▶ **DIRECTIONS**
Reproduce every line of the records below verbatim, starting with the line that contains "My Orders (197, 2493)" and continuing through the last line of the records, both included.
[Start of RECORD LIST]
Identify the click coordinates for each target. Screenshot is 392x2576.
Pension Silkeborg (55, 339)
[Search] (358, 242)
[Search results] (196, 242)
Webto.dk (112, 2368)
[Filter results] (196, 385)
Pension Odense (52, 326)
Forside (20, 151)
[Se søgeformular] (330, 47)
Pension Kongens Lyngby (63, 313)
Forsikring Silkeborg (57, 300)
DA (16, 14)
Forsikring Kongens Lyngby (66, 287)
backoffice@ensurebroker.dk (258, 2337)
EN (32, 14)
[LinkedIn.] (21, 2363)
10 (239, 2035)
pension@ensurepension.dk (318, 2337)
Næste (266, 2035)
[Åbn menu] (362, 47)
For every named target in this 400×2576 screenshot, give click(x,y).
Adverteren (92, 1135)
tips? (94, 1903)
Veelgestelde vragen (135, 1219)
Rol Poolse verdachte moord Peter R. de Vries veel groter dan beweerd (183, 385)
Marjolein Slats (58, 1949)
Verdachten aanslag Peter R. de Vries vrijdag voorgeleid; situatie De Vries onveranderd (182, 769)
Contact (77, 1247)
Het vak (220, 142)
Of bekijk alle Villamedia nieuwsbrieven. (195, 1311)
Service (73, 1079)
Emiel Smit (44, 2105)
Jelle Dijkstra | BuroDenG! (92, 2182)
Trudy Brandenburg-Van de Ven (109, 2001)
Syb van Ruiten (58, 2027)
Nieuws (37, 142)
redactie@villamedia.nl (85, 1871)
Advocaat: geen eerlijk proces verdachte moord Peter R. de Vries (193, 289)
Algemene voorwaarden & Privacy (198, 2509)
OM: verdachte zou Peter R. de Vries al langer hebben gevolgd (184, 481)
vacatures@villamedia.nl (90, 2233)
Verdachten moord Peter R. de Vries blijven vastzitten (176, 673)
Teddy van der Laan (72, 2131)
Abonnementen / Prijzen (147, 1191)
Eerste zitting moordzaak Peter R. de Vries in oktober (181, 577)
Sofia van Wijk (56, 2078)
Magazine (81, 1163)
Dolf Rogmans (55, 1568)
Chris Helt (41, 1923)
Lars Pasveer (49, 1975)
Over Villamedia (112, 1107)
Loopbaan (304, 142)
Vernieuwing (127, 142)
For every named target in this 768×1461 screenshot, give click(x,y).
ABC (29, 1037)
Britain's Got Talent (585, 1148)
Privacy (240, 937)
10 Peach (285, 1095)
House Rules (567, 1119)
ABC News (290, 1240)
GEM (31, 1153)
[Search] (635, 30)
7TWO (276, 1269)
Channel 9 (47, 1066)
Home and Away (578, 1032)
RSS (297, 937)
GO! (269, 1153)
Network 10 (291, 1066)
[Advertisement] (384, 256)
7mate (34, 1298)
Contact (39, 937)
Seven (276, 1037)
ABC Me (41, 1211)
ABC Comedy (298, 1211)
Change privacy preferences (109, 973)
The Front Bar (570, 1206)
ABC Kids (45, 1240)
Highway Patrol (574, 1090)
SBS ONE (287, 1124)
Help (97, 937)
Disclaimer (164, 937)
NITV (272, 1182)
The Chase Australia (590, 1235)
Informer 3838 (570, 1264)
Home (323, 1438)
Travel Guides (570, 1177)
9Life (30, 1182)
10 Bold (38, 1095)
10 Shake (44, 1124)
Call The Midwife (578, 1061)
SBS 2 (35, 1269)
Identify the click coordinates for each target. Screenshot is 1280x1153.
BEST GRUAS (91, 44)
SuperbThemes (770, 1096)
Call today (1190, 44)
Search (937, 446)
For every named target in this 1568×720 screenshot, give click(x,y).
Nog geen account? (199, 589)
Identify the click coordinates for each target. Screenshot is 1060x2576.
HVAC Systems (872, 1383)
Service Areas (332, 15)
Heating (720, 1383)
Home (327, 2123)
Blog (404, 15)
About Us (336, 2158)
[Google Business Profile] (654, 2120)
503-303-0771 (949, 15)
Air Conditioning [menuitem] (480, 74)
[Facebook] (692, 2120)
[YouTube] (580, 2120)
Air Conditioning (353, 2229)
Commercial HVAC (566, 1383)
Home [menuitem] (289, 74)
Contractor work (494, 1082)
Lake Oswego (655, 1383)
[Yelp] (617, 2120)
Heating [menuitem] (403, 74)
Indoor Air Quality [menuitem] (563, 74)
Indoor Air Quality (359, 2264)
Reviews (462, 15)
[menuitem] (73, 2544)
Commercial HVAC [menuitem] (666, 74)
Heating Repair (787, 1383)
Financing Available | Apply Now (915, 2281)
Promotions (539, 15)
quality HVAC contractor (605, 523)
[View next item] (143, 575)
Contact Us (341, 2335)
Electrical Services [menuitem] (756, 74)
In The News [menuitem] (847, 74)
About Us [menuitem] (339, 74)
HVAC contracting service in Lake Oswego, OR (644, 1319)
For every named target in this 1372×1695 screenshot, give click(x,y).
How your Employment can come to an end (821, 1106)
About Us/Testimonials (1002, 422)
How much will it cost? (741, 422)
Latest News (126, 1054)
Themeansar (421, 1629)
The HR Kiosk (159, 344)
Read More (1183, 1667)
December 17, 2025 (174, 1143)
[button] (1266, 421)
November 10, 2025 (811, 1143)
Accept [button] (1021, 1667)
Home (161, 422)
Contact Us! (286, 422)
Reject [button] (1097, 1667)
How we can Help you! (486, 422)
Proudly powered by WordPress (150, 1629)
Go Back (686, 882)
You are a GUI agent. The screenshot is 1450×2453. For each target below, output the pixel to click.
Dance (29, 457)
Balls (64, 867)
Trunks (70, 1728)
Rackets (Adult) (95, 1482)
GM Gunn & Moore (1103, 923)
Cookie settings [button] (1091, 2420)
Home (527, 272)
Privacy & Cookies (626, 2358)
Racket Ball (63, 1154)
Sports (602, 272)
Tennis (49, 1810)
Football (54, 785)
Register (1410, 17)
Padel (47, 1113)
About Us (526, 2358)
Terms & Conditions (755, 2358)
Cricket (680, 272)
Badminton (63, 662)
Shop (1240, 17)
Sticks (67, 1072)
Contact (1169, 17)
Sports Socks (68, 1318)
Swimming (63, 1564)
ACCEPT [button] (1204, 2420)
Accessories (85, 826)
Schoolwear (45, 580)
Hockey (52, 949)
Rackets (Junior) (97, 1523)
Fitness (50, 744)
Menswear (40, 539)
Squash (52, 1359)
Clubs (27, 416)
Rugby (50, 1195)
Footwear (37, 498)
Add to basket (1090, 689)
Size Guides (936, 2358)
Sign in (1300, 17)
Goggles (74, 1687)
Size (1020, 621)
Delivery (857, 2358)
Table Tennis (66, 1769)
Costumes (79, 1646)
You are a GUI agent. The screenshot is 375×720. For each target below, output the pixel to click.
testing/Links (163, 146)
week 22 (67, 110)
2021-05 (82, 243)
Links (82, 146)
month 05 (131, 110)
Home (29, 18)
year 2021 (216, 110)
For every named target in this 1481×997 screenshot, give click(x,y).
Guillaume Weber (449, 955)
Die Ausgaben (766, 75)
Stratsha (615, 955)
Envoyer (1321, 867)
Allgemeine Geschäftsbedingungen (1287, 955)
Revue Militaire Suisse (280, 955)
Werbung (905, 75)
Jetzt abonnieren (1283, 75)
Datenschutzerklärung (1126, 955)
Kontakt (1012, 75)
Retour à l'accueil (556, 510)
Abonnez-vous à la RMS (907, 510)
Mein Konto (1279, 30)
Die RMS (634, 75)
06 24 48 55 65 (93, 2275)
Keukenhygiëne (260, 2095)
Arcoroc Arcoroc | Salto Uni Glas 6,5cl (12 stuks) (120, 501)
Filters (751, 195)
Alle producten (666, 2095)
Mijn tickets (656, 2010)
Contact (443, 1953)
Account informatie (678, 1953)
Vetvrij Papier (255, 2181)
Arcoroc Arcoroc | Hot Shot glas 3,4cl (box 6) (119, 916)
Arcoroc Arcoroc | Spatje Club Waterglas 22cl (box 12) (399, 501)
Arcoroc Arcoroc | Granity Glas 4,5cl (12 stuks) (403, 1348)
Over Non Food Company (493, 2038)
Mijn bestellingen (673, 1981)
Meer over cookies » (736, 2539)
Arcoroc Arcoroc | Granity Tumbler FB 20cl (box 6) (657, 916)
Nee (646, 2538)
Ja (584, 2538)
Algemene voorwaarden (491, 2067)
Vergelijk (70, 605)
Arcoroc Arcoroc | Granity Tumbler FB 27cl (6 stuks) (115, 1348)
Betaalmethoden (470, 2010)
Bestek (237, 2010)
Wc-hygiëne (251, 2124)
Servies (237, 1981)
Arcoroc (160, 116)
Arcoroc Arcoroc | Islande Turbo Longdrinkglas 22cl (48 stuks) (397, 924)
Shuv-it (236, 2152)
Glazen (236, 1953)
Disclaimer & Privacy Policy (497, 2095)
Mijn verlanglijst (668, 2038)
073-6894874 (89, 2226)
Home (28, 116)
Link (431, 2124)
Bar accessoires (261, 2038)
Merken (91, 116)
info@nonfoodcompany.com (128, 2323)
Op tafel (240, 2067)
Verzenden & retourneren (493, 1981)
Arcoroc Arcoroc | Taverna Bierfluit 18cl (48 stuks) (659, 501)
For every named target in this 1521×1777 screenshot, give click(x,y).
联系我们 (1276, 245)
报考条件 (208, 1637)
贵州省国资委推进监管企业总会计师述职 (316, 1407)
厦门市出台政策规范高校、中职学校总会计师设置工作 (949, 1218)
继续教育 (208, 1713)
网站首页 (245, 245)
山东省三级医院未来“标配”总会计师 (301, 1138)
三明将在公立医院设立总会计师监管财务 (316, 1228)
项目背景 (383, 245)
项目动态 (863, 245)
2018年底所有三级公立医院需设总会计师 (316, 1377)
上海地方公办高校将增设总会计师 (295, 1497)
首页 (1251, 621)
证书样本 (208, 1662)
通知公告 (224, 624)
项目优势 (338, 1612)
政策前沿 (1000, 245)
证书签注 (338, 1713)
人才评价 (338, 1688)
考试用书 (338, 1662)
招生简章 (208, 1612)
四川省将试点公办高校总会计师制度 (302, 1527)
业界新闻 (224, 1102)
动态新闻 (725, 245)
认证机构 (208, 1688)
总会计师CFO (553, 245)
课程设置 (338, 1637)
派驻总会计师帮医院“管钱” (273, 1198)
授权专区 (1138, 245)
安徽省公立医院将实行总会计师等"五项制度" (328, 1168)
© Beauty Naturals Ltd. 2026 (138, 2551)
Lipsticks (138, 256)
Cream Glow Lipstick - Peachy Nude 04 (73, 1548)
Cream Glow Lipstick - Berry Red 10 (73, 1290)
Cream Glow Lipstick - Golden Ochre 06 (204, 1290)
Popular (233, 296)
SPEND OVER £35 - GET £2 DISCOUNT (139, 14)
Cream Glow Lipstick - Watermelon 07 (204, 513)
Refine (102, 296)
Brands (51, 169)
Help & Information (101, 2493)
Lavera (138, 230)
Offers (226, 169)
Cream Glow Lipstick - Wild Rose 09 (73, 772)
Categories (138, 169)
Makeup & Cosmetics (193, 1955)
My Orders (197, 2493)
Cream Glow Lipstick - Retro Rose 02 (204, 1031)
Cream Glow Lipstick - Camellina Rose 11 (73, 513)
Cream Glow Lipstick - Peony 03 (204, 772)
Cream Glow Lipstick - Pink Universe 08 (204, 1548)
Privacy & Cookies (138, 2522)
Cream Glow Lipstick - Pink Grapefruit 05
[End of RECORD LIST]
▶ **RESULT OF THIS EXERCISE**
My Orders (197, 2493)
Cream Glow Lipstick - Retro Rose 02 (204, 1031)
Cream Glow Lipstick - Camellina Rose 11 (73, 513)
Cream Glow Lipstick - Peony 03 (204, 772)
Cream Glow Lipstick - Pink Universe 08 (204, 1548)
Privacy & Cookies (138, 2522)
Cream Glow Lipstick - Pink Grapefruit 05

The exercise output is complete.